De grief van appellant dat de rechtbank ten onrechte twee door de raadsvrouw van de korpschef naar de zitting bij de rechtbank meegebrachte medewerkers van de politieregio als medegemachtigden en niet als getuigen heeft aangemerkt, slaagt niet. De Raad verwijst hiertoe naar zijn uitspraak van 7 maart 2013, LJN BZ3715. Dat door de hier door de rechtbank gevolgde gang van zaken de goede procesorde in het gedrang is gekomen heeft appellant op geen enkele wijze met concrete feiten of omstandigheden aannemelijk gemaakt.
5.2.
Evenals de rechtbank ziet de Raad geen reden te betwijfelen dat appellant zich heeft schuldig gemaakt aan de hem verweten gedragingen. De Raad stemt ook in met de overwegingen die de rechtbank tot haar oordeel hebben gebracht. Niet zonder belang is ook dat appellant de verklaringen van de twee collega’s heeft betwist zonder een eigen lezing te geven van het verloop van de betrokken ontmoetingen die hij met deze vrouwen heeft gehad. Over de verklaringen van de voormalige collega en de kapster heeft appellant zich zelfs in het geheel niet willen uitlaten.
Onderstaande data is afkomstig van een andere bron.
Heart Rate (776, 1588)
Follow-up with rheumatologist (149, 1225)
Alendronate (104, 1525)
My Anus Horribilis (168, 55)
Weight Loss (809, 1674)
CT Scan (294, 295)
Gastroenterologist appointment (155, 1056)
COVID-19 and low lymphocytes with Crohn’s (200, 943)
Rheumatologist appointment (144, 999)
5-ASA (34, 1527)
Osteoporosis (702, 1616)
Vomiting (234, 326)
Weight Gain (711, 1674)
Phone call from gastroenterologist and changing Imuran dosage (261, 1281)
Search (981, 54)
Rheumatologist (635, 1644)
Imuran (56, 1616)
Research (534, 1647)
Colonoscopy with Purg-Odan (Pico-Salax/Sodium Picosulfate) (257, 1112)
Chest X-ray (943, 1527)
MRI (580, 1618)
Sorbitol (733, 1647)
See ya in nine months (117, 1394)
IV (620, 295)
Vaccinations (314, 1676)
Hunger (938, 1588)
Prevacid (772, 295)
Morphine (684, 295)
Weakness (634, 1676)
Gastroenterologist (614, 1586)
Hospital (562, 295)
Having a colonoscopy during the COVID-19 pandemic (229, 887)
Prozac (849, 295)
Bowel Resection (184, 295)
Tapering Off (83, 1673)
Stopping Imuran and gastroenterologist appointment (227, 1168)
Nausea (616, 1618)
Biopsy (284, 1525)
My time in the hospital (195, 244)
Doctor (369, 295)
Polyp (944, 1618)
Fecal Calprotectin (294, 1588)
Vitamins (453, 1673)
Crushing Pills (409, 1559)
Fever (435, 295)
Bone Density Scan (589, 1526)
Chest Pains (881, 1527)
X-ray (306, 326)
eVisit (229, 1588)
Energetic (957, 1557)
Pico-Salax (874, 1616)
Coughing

Overigens valt op dat de gedragingen waarover deze vier vrouwen en ook de dochter van de ex-vriendin hebben verklaard alle in de sfeer van seksuele intimidatie (of erger) liggen. Ook de grond dat de korpschef niet zonder nader onderzoek van de juistheid van de verklaringen van de drie (voormalige) collega’s kon uitgaan heeft de rechtbank op goede grond van de hand gewezen.
5.3.
Gezien de ernst van het plichtsverzuim heeft appellant het vertrouwen dat in hem als politieambtenaar moest kunnen worden gesteld ernstig beschaamd. Niet kan worden staande gehouden dat het opgelegde strafontslag onevenredig zwaar is in verhouding tot dit verzuim.
5.4.
Het hoger beroep slaagt niet. De aangevallen uitspraak wordt dus bevestigd.
6.
Voor vergoeding van proceskosten bestaat geen aanleiding.

BESLISSING

De Centrale Raad van Beroep bevestigt de aangevallen uitspraak.
Deze uitspraak is gedaan door B.J. van de Griend als voorzitter en J.Th. Wolleswinkel en J.N.A. Bootsma als leden, in tegenwoordigheid van E. Heemsbergen als griffier. De beslissing is uitgesproken in het openbaar op 27 juni 2013.